そういう科学的なツールを使えば、高汚染の可能性のあるところだけをいわば集中的にできる、という問題ではないかと私は考えるものですから、モデルの問題についても検討して欲しいというそういう意味です。


更田豊志委員
モデルの問題について議論というのはあると思いますけれども。
一方これ、申し伝えておきますが。
モデル、シミレーションに頼った防護措置をとろうという議論というのは、国際的な議論からすると極めて外れた議論であって、IAEAは報告書で明確にその「そういったシュミレーションに頼るべきではない」と述べていますので。

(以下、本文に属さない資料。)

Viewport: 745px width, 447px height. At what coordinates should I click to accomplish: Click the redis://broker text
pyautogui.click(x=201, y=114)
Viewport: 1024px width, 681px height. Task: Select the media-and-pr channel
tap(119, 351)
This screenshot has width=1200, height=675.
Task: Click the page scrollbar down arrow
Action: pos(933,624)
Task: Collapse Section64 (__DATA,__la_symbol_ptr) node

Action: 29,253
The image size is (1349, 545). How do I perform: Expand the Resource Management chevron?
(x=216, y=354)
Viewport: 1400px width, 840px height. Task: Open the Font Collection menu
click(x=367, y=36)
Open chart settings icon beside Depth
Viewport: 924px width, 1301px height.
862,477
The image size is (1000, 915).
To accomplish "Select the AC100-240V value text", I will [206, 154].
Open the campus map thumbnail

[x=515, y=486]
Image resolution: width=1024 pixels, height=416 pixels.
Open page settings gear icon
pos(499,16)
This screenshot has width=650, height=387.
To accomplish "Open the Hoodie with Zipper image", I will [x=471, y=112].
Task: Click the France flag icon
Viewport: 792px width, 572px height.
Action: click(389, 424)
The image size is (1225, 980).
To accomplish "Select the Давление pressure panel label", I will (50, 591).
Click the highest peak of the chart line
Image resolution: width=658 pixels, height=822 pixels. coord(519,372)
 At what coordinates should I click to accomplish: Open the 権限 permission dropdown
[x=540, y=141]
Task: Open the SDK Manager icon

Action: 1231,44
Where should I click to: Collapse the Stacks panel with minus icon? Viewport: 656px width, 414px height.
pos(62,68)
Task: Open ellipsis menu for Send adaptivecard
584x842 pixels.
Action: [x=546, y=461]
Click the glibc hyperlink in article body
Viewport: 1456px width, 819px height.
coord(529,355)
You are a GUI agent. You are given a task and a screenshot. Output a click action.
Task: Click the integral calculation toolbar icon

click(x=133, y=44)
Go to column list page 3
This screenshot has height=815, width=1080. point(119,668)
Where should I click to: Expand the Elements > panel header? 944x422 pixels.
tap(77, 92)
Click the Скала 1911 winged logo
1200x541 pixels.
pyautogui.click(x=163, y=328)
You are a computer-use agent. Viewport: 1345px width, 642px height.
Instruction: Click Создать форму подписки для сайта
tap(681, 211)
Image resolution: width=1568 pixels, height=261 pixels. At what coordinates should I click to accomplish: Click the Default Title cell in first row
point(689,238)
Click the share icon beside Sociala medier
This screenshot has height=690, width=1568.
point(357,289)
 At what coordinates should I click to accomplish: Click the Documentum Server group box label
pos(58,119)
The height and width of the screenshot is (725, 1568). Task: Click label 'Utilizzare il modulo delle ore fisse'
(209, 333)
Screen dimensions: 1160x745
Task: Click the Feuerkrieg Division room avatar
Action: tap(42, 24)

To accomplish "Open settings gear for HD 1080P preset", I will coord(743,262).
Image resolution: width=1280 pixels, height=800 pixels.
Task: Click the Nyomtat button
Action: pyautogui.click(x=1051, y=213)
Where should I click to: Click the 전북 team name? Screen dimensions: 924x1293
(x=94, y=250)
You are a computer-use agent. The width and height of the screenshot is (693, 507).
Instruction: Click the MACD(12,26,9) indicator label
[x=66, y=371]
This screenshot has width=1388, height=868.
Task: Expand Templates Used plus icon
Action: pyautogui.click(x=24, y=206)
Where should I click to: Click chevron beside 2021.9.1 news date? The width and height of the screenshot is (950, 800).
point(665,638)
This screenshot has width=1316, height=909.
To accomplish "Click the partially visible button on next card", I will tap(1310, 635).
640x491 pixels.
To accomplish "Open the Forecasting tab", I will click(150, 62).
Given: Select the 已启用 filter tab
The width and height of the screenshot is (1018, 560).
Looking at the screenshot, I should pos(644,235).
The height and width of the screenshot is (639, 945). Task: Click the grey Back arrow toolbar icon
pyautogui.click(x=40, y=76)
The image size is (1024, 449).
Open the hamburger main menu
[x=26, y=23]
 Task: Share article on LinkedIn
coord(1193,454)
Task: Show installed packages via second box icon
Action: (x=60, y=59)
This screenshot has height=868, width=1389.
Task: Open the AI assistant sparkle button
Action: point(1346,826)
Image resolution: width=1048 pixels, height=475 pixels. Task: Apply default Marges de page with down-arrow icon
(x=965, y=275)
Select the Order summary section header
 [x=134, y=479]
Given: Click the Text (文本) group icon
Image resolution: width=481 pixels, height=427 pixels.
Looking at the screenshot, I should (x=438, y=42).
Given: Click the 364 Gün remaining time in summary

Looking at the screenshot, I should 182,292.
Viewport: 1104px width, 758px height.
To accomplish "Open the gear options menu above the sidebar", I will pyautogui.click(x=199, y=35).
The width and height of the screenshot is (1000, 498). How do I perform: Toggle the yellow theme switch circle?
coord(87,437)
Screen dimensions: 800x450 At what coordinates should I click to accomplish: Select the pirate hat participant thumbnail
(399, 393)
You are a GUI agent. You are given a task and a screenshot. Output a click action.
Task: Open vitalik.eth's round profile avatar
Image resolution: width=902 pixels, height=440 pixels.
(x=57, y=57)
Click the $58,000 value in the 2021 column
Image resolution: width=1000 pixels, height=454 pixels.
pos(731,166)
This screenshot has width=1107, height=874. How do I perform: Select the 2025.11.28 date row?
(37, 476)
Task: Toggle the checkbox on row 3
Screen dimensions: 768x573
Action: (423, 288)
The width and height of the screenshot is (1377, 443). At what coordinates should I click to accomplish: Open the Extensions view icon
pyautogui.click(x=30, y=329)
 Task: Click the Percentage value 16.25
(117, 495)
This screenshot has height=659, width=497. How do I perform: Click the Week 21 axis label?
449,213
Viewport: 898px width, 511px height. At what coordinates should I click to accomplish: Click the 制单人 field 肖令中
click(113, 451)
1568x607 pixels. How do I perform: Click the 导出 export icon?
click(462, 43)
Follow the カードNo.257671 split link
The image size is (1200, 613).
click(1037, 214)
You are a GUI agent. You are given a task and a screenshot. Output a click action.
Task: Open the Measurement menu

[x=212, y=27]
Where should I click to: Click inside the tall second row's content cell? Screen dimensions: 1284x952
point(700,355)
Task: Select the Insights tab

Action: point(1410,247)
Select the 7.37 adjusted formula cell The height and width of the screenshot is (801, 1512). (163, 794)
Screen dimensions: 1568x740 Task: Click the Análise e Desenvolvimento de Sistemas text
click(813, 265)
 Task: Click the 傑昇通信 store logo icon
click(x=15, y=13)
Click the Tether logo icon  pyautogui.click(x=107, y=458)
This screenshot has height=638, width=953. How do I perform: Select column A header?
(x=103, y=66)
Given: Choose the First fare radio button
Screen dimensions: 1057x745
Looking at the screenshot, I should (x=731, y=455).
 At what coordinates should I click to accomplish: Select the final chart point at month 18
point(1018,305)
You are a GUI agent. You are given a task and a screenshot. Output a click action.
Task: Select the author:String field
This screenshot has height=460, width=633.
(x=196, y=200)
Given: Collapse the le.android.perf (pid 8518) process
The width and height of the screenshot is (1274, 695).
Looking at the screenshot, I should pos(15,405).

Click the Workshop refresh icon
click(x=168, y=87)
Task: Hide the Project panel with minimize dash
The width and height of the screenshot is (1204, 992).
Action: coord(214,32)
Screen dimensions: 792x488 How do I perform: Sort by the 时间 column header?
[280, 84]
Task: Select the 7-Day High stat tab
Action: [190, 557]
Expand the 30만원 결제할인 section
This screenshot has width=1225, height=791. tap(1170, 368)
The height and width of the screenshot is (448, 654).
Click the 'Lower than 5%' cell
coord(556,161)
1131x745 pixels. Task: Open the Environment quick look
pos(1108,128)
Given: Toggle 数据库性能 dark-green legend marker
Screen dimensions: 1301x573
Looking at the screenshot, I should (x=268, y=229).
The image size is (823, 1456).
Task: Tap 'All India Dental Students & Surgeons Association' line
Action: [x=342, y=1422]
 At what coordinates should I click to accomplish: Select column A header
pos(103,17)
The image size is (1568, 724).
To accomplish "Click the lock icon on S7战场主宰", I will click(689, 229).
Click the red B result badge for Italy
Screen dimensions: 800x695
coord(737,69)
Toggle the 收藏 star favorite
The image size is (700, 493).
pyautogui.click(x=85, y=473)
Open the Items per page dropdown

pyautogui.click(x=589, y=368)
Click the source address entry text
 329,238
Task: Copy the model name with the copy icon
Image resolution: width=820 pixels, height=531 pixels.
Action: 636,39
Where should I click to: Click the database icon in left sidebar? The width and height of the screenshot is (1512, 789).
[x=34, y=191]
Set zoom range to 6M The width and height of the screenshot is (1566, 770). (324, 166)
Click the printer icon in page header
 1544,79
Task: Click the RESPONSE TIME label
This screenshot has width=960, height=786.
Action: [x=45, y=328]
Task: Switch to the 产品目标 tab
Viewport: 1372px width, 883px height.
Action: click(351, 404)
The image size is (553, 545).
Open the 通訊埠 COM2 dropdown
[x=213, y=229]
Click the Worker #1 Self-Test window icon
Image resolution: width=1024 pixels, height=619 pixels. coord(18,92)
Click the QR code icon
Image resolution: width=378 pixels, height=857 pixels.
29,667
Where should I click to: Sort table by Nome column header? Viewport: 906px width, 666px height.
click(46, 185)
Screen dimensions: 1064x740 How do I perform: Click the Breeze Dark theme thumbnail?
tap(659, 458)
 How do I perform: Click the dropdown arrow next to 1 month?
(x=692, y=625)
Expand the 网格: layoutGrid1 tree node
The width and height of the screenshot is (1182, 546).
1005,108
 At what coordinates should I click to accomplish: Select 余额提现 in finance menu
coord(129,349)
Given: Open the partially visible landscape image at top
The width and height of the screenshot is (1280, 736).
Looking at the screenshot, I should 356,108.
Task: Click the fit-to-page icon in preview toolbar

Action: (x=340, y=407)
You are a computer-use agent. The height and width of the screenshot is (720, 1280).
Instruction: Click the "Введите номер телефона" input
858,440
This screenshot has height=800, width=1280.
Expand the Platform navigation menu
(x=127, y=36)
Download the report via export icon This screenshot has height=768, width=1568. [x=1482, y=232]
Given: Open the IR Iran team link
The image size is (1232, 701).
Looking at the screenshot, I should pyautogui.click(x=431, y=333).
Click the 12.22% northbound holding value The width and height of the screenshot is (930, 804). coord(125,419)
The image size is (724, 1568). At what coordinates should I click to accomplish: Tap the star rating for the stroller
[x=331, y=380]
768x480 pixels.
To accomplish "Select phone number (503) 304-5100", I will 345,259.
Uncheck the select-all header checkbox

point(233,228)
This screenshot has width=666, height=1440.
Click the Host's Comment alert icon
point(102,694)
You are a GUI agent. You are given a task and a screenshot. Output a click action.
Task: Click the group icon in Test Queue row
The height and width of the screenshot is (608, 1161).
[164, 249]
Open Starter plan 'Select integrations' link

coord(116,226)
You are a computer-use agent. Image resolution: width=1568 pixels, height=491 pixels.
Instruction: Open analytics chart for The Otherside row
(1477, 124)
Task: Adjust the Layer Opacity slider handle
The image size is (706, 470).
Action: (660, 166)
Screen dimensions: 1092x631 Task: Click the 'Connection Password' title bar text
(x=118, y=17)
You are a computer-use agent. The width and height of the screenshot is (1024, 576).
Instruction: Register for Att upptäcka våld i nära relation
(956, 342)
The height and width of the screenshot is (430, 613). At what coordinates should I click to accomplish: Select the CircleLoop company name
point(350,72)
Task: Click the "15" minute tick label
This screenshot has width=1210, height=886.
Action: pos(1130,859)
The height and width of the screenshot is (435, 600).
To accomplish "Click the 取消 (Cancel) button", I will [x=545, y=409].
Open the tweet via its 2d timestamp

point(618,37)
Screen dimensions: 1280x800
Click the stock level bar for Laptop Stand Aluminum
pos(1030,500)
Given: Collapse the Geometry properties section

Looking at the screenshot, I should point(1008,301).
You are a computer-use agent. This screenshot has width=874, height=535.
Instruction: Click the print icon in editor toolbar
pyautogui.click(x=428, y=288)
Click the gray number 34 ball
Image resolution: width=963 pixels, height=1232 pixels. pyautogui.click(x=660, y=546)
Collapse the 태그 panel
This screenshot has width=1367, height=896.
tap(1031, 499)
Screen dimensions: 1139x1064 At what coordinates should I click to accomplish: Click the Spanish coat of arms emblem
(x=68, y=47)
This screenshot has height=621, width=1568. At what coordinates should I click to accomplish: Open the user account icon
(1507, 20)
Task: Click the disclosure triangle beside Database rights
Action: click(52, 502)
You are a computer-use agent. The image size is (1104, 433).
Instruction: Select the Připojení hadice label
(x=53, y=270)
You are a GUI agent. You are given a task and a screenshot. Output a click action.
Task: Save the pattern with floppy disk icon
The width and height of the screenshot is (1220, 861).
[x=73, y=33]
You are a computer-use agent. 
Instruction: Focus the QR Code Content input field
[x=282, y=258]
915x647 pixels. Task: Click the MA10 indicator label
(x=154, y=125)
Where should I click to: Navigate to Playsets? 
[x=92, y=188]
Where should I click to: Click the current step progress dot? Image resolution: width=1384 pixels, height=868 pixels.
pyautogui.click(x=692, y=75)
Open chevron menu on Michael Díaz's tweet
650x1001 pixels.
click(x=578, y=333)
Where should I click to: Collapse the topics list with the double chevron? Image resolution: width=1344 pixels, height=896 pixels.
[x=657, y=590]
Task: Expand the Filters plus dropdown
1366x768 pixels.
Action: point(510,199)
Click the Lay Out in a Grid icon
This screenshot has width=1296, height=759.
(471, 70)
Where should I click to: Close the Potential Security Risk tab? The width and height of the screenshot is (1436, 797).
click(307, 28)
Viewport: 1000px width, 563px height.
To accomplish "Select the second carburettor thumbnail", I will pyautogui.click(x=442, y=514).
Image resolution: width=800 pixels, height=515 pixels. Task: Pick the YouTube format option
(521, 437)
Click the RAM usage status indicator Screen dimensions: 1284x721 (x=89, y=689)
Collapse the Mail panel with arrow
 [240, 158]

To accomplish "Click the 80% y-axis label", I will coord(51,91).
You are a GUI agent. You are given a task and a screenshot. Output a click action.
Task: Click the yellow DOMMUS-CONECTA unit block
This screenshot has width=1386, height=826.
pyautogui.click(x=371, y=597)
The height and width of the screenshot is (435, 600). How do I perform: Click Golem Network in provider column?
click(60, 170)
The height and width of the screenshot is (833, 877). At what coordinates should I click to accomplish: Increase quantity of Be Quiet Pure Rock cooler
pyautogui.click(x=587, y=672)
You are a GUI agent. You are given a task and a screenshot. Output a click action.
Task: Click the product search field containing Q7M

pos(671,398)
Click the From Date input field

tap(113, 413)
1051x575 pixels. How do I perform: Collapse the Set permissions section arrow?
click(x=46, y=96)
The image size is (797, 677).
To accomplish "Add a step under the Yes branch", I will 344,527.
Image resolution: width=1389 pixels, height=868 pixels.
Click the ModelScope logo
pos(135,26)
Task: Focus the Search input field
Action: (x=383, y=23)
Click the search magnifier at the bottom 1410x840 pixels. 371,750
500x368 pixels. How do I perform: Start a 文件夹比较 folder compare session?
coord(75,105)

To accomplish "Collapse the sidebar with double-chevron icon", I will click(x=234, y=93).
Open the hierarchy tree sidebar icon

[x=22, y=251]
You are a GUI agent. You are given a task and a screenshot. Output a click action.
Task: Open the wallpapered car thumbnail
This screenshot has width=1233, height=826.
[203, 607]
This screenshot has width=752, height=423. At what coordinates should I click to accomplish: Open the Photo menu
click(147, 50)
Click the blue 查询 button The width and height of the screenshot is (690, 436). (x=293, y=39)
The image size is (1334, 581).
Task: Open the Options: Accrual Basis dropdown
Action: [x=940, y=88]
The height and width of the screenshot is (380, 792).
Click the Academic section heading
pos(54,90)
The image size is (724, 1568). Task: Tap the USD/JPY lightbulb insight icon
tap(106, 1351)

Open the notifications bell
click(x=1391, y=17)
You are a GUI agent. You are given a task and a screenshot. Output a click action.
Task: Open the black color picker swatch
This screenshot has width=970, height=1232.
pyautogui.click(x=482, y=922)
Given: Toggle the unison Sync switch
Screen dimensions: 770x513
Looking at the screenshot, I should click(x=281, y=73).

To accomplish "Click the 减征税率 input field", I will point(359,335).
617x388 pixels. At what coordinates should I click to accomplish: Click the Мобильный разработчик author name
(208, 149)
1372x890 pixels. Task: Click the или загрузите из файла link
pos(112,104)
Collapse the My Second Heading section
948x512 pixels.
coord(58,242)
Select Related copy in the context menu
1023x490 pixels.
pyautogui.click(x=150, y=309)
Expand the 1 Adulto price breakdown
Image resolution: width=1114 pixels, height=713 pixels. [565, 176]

必ずしも国際的に沿っていればそれだけでいいというものでは決してないので、議論することの価値はあろうかと思いますけれども、EAL、OALに基づいて介入をしていくという防災の考え方というのは、国際的な通念に沿ってあるものだだというふうに理解はしております。
それから、2つ目の再臨界に関して言うと。
デブリの取り出しに伴う再臨界を心配しなきゃならないのだったら、もっと心配しなきゃならないことがたくさんある。
むしろ事実上溶融デブリに関する再臨界に注意を払うことは、むしろ得策ではなくて。
ただ、使用済み燃料プールからの燃料の取り出しで、集合体を1つ落としてですね割ってしまったとする。
そうなったしてもも敷地境界内の線量としては5マイクロシーベルトパーアワーにはなかなかならないだろうと思われるけども、一方で近寄ることができなくなりますから、非常に厄介な問題を残します。
住民の方の防護という問題からは大きな懸念ではないかもしれないけれども、厄介なこと。
それから、ダストの問題に関しては規制委員会の見解を示してきましたけども、今後ともよりこれから建屋の解体等々につながっていくのであればダスト等々に関しては注意を払っていく必要があると思っています。
これは災害対策事前検討チームでも正論に至ってるわけでは、、。
次回この修正案に対して議論を進めていくことになるんだろうと思っていますけれども。